Is 67 a good age to claim social security?

Though age 67 was the second most successful claiming age behind age 70, it would have been the correct choice for only around 10% of the retired workers studied. Admittedly, not every retired worker can wait until age 70 to begin receiving their Social Security benefit.

How much social security do you get at age 66?

At age 62: $2,364. At age 65: $2,993. At age 66: $3,240. At age 70: $4,194. What is the maximum Social Security benefit at age 66 in 2021? $2,364 for someone who files at 62. $3,345 for someone who files at full retirement age (66 and 2 months for people born in 1955, 66 and 4 months for people born in 1956). $4,194 for someone who files at age 70.
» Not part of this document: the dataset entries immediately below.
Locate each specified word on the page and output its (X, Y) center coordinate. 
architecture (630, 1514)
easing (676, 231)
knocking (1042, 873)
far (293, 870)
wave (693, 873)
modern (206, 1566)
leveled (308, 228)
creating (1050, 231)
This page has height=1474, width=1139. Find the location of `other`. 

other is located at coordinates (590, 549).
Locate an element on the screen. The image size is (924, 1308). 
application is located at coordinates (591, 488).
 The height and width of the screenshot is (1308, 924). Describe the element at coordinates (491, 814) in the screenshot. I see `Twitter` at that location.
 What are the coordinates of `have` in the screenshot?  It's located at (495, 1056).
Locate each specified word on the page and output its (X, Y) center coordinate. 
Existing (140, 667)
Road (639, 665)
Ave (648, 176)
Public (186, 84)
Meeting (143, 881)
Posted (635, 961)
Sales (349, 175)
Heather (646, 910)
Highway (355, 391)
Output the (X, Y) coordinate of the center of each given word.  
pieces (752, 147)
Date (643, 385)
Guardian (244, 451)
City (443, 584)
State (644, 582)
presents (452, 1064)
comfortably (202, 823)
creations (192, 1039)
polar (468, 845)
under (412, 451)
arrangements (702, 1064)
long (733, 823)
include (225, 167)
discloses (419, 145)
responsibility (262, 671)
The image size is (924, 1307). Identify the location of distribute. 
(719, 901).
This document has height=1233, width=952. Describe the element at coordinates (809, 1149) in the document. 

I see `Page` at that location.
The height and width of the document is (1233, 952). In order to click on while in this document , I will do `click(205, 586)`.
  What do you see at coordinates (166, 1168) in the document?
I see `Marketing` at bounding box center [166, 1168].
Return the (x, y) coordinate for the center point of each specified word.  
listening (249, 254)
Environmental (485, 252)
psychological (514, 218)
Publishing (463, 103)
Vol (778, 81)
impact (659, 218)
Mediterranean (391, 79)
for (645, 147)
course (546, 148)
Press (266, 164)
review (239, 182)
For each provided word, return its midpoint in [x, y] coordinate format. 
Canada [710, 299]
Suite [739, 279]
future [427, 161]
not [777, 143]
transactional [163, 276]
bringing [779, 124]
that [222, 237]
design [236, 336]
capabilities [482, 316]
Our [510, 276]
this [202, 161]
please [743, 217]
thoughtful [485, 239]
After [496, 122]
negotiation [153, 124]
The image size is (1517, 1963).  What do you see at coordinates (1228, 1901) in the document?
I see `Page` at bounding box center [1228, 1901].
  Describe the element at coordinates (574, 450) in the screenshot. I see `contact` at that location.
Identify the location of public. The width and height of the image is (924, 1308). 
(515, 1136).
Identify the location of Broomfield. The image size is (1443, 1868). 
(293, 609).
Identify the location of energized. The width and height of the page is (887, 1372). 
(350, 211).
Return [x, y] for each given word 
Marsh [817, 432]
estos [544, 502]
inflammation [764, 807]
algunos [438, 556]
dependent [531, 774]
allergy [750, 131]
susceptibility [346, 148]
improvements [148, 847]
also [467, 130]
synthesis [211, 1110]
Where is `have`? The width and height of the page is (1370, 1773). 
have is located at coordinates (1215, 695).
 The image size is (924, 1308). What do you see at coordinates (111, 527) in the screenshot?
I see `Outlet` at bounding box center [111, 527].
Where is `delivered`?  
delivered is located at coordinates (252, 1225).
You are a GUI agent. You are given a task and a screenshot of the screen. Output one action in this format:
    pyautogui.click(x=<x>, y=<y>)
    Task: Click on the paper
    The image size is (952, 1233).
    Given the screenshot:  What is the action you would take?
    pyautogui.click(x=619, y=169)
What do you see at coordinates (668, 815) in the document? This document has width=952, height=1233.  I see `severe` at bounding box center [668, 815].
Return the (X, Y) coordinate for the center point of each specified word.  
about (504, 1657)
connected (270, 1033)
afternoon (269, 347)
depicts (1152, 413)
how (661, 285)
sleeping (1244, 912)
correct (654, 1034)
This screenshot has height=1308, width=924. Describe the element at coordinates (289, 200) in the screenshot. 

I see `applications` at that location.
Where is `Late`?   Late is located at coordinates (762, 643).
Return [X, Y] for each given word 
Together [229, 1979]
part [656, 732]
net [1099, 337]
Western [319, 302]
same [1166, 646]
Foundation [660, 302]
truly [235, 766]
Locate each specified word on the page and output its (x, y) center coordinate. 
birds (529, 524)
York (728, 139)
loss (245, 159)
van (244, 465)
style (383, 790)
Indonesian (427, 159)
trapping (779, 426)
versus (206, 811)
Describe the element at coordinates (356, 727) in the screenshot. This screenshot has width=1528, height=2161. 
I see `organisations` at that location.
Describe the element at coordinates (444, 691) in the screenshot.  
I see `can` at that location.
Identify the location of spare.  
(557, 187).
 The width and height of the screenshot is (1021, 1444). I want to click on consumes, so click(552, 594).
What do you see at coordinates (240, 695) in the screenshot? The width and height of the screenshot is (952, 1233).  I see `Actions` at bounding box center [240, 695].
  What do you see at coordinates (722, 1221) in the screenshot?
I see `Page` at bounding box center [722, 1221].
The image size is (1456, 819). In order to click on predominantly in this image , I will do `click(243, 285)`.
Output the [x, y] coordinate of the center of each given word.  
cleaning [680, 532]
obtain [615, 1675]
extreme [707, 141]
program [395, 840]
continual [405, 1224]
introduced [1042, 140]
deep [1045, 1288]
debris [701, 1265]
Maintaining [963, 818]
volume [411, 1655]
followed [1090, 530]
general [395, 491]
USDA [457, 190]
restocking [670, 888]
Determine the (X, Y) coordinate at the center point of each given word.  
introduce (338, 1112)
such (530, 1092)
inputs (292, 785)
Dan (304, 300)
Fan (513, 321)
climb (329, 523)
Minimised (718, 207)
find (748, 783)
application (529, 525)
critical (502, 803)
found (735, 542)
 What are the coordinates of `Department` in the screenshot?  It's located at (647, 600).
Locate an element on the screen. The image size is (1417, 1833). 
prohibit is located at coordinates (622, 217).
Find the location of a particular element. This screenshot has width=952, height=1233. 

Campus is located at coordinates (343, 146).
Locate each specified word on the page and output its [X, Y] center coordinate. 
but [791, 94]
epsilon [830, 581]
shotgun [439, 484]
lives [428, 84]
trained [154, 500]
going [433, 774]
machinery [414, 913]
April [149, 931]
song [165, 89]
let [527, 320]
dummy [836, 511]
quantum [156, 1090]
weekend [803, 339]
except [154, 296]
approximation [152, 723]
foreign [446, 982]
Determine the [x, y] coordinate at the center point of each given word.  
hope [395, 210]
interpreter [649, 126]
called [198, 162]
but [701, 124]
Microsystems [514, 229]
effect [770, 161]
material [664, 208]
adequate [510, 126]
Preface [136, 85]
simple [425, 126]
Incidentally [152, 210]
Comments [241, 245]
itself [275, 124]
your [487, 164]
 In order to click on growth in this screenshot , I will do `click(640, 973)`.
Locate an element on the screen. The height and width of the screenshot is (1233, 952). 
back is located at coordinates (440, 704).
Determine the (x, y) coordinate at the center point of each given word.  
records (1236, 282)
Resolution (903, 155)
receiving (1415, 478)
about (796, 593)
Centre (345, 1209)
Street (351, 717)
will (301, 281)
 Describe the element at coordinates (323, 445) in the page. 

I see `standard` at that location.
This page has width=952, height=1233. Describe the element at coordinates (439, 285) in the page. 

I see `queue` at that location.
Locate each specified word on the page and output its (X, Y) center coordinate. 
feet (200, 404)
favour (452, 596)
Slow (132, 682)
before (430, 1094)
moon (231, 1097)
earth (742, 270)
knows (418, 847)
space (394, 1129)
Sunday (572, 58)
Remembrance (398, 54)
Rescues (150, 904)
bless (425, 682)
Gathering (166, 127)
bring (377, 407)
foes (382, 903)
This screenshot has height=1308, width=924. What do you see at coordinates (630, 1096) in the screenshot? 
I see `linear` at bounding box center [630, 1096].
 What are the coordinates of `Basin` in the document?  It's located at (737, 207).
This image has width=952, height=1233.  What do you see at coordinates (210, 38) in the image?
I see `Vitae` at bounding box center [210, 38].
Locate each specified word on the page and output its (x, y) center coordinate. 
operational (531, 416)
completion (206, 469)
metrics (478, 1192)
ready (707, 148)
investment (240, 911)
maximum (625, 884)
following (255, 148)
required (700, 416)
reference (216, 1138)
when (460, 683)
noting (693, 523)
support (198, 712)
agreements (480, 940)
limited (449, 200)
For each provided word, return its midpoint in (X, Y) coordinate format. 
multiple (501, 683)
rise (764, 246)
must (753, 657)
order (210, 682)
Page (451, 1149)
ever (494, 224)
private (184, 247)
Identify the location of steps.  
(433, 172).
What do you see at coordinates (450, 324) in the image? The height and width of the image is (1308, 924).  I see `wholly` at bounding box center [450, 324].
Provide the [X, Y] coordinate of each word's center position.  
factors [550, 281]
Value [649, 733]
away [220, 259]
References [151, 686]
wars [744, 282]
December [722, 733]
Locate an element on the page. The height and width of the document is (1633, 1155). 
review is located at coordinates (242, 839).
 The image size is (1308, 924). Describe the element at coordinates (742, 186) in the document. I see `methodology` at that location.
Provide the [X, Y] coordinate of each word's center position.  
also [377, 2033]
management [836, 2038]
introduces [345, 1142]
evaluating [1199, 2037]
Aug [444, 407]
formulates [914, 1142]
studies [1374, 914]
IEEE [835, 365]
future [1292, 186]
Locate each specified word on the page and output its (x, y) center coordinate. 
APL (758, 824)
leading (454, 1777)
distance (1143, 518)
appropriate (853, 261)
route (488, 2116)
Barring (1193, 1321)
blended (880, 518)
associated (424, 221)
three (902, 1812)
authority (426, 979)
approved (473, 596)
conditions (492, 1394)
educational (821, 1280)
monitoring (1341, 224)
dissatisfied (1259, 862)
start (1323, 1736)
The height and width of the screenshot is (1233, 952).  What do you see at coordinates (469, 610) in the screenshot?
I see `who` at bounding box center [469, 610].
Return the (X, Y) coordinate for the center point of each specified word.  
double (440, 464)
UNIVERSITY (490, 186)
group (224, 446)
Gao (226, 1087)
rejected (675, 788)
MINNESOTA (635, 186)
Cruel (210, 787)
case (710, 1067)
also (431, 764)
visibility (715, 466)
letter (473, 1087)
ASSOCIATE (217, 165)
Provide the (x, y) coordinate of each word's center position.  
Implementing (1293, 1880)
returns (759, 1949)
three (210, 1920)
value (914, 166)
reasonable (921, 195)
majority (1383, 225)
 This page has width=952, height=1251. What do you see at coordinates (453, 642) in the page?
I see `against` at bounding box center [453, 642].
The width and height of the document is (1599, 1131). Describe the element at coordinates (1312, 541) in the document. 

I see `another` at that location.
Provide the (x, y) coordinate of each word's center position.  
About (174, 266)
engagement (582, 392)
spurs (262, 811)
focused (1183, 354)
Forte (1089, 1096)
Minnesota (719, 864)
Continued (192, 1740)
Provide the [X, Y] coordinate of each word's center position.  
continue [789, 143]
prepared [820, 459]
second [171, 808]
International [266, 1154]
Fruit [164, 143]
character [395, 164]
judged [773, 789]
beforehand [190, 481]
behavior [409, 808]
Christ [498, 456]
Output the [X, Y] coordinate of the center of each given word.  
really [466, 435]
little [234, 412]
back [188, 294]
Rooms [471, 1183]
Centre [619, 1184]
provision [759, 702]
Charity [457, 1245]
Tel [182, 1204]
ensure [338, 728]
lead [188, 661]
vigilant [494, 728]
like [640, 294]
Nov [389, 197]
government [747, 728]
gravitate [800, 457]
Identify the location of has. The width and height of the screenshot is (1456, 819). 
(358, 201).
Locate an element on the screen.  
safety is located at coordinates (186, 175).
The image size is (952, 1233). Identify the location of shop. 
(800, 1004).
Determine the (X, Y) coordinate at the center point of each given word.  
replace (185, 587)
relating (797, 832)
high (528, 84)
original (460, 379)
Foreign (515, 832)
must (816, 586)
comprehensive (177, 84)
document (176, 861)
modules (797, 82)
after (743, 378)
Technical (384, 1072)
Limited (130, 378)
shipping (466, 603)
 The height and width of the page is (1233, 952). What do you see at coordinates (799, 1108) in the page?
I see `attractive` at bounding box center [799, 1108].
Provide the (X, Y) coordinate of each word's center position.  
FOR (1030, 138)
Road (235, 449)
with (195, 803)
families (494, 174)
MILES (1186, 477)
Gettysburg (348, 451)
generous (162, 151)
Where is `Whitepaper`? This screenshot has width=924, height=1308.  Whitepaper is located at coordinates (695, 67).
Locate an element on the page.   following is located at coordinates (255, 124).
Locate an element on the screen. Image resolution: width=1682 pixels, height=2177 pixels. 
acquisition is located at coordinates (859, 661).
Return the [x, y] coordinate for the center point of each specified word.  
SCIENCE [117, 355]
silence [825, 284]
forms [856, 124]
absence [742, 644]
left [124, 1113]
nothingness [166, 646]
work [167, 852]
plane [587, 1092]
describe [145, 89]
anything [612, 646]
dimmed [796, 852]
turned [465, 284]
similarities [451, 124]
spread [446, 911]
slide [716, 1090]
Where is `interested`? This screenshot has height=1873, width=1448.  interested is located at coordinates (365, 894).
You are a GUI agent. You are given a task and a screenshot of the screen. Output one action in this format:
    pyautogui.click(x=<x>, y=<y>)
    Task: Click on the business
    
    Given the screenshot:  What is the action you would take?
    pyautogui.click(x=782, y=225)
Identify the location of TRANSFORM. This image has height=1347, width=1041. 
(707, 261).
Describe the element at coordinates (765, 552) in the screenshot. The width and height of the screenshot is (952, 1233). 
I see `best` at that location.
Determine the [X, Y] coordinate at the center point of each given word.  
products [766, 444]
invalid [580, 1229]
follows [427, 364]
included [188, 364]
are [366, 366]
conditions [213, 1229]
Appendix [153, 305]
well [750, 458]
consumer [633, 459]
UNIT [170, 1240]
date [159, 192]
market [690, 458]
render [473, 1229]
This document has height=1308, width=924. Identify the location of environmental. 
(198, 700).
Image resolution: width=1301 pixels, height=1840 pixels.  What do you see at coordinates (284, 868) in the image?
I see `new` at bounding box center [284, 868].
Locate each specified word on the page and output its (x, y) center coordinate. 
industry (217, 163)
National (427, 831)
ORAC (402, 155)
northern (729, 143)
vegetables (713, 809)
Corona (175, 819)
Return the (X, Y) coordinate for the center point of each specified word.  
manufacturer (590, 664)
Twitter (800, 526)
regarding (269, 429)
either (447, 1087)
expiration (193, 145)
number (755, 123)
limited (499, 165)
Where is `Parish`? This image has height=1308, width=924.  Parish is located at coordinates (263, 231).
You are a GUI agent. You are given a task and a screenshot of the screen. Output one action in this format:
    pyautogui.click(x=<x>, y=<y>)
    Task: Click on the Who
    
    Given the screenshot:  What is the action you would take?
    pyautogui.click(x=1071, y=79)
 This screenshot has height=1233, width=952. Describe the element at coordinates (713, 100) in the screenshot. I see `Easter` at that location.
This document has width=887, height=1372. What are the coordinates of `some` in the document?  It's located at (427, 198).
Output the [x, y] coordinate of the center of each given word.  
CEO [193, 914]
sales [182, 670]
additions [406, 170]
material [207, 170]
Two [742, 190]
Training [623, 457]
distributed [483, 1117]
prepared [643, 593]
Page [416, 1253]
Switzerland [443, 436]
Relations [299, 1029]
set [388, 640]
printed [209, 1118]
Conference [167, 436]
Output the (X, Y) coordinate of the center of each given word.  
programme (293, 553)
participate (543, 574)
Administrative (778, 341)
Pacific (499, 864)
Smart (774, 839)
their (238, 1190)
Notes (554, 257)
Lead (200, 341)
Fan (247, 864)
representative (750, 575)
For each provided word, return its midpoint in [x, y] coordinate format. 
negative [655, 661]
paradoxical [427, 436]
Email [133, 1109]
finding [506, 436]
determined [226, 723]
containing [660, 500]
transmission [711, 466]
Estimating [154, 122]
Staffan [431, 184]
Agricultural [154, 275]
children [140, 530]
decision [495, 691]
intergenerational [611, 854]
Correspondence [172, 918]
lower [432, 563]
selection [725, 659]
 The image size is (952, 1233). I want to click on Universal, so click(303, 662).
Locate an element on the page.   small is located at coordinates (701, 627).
What is the gap between 62 and 70 Social Security benefits?

If the October 2023 average retired-worker monthly benefit of $1,843.96 were to serve as the baseline, the gap between an age 62 and age 70 claim is nearly $1,000 per month. However, claiming Social Security benefits isn’t a cut-and-dried process. Every age from 62 through 70 has its positives and negatives.

Can I get Social Security if I’m 66?

Depending on your birth year, you’d receive either your full benefit or endure a relatively small permanent monthly reduction to your payout. The potential downside to an age 66 claim is that if you live well past age 80, you’ll have, ultimately, left Social Security dollars on the table.